* The request *
Print the part of the UGC Fox Distribution text that begins at the words "UGC Fox Distribution (UFD)" and stops after "films by MGM/UA.", copying it without any change.

* Text section *

** BEGIN **

UGC Fox Distribution
- Type: Joint venture
- Industry: Film
- Founded: July 1995; 31 years ago
- Defunct: November 2005; 20 years ago
- Fate: Dissolved
- Successor: 20th Century Fox UGC
- Headquarters: Paris, France
- Owner: News Corporation Union générale cinématographique
- Parent: Fox Entertainment Group Union générale cinématographique

= UGC Fox Distribution =

French-American film production company

UGC Fox Distribution (UFD) was a French-American film production company formed in 1995 by joint venture between Union générale cinématographique (UGC) and 20th Century Fox (now known as 20th Century Studios) to produce and distribute films across France. Throughout its time, UFD has come to produce such successful films as Amélie. UFD also distributed many French-language 20th Century Fox films (along with subsidiaries; Fox Searchlight and New Regency), as well as films by MGM/UA.

** END **

* Supplied entries *
** BEGIN **

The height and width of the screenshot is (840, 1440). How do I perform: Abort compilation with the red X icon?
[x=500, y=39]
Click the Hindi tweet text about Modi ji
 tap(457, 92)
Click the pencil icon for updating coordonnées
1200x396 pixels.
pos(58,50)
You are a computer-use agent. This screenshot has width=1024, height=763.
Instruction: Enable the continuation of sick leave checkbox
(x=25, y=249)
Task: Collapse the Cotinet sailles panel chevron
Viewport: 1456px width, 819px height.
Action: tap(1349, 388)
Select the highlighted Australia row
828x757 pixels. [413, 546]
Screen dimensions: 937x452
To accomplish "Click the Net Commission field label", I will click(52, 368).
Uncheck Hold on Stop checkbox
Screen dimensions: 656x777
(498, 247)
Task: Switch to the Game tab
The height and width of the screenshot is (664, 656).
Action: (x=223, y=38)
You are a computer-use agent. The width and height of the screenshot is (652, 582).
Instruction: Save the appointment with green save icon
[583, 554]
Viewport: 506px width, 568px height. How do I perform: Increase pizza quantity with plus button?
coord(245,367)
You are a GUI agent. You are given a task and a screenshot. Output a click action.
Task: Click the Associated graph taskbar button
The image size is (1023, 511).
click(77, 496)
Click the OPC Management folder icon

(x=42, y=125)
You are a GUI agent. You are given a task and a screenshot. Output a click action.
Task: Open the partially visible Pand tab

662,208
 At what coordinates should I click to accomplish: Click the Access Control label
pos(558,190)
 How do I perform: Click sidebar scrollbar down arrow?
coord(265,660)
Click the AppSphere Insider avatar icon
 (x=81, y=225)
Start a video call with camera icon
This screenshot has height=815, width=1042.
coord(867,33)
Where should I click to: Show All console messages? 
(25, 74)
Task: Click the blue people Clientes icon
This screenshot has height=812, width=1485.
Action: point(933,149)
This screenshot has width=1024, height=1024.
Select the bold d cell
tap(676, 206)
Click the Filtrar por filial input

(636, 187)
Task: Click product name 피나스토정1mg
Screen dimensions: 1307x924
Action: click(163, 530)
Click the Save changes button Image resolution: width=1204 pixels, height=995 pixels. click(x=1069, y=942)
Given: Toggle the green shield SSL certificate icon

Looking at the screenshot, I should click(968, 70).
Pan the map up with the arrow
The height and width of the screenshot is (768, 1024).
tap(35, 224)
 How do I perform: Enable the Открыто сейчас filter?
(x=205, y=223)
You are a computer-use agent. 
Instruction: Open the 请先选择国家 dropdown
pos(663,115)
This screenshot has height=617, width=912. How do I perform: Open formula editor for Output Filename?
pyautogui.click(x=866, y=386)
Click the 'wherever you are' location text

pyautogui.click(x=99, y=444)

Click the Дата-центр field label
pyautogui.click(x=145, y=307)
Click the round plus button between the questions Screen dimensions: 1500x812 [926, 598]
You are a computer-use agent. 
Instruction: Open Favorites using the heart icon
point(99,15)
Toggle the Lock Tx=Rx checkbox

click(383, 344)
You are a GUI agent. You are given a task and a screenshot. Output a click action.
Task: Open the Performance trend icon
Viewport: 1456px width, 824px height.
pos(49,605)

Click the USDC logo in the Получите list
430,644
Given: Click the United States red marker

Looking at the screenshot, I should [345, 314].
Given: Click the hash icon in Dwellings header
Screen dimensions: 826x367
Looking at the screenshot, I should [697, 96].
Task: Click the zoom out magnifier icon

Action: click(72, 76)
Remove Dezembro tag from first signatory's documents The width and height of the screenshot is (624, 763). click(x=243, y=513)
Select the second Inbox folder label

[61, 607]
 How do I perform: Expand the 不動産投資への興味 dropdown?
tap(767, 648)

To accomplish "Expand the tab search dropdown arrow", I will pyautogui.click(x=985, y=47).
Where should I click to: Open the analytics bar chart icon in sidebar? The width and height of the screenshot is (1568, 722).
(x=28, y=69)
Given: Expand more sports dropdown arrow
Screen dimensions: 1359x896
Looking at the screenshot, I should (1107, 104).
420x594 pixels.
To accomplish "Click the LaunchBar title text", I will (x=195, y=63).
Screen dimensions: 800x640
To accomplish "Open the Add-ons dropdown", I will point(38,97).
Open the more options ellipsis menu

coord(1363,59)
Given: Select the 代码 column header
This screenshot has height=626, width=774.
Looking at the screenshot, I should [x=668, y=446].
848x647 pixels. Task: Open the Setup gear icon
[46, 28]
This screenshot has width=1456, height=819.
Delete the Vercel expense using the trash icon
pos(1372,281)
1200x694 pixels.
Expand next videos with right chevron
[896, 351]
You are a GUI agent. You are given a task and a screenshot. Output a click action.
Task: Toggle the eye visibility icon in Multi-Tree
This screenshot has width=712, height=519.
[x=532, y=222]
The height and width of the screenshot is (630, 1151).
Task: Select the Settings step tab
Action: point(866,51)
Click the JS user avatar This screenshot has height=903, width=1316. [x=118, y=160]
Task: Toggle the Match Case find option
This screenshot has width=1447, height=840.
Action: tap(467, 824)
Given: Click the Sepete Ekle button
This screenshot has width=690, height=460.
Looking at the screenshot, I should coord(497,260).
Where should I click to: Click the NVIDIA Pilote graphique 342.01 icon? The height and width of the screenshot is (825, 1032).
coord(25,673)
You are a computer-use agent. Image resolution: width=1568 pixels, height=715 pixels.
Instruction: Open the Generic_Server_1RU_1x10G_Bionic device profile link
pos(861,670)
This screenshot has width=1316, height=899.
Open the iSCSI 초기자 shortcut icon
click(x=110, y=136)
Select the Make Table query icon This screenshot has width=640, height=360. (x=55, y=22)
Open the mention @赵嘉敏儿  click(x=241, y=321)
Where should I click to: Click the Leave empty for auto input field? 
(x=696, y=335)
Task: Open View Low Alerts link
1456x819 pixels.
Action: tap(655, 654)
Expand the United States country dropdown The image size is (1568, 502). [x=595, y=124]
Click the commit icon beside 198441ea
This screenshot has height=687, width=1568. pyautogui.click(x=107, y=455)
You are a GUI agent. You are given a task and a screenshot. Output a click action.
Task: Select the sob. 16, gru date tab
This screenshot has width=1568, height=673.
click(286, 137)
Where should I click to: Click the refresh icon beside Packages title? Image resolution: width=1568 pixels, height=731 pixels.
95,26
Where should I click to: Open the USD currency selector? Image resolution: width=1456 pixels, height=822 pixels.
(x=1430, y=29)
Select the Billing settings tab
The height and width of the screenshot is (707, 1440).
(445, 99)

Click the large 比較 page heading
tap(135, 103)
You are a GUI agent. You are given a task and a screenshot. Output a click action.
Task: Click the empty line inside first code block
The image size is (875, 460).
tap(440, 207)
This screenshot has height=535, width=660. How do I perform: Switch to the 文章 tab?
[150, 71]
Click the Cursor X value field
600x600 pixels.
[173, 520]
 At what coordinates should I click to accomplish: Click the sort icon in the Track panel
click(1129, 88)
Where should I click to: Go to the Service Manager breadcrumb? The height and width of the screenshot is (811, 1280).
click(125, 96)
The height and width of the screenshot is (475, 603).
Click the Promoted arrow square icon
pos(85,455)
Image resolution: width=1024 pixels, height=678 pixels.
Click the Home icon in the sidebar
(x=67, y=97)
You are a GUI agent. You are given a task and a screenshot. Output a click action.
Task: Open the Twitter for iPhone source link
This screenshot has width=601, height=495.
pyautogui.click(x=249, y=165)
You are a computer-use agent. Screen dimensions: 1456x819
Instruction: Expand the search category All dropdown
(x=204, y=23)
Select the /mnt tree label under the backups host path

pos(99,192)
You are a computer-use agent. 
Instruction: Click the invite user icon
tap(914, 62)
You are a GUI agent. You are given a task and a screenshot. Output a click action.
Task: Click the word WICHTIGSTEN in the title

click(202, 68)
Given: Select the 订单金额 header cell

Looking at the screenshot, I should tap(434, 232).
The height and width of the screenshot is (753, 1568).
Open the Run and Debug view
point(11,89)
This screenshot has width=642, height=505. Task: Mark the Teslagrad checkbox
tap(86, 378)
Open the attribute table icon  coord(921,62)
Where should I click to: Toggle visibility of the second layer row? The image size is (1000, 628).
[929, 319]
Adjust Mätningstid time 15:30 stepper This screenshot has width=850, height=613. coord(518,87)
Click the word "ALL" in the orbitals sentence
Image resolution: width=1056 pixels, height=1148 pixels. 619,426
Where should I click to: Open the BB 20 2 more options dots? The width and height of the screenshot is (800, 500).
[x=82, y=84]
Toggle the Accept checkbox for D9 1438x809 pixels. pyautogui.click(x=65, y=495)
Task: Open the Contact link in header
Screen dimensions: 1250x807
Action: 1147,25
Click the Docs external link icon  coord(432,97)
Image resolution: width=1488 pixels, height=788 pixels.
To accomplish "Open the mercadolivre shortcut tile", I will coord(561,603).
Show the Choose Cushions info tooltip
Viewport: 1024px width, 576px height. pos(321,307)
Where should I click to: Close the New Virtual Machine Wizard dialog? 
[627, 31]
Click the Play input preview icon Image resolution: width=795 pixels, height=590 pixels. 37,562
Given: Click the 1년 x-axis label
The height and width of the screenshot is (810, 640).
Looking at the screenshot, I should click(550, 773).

** END **

* Full response *
UGC Fox Distribution (UFD) was a French-American film production company formed in 1995 by joint venture between Union générale cinématographique (UGC) and 20th Century Fox (now known as 20th Century Studios) to produce and distribute films across France. Throughout its time, UFD has come to produce such successful films as Amélie. UFD also distributed many French-language 20th Century Fox films (along with subsidiaries; Fox Searchlight and New Regency), as well as films by MGM/UA.